BEGIN GIVEN INFORMATION

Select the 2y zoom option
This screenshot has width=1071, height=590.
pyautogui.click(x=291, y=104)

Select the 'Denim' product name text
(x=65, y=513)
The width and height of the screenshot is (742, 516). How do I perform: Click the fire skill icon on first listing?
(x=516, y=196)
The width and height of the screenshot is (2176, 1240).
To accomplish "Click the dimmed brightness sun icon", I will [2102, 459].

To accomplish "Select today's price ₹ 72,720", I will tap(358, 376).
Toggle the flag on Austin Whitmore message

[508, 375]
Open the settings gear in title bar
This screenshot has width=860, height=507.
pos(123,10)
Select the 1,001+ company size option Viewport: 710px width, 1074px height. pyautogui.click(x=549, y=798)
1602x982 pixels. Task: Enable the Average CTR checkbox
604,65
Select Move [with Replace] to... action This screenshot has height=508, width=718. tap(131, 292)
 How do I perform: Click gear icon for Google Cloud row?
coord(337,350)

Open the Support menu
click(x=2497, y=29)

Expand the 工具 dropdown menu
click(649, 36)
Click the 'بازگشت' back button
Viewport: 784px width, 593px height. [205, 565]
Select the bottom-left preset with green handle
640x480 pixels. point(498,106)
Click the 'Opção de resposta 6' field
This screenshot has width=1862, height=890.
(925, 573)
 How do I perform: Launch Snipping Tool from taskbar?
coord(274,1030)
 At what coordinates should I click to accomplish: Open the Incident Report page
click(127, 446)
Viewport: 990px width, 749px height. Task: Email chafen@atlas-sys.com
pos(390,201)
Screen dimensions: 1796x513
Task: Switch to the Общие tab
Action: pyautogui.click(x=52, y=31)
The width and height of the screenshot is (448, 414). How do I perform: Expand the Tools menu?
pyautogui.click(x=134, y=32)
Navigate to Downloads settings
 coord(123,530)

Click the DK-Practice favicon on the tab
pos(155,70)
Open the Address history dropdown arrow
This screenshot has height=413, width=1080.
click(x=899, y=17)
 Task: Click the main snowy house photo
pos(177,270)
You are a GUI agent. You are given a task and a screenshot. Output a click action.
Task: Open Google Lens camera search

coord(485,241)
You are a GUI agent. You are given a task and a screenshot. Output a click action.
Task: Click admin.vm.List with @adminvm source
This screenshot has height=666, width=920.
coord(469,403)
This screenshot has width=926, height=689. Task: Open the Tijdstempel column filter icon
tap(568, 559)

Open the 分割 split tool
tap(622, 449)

END GIVEN INFORMATION

All lines in the listing above with the string "will" should be returned.

To accomplish "Click the dimmed brightness sun icon", I will [2102, 459].
To accomplish "Select today's price ₹ 72,720", I will tap(358, 376).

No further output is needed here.